Once the records below have been read, copy them all out exactly.
[[ RECORDS SHOWN, beginning ]]
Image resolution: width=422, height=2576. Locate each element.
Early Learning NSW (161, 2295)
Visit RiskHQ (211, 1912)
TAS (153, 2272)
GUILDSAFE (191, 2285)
[[ RECORDS SHOWN, end ]]
TASK SOLUTION ::
Image resolution: width=422, height=2576. Locate each element.
Early Learning NSW (161, 2295)
Visit RiskHQ (211, 1912)
TAS (153, 2272)
GUILDSAFE (191, 2285)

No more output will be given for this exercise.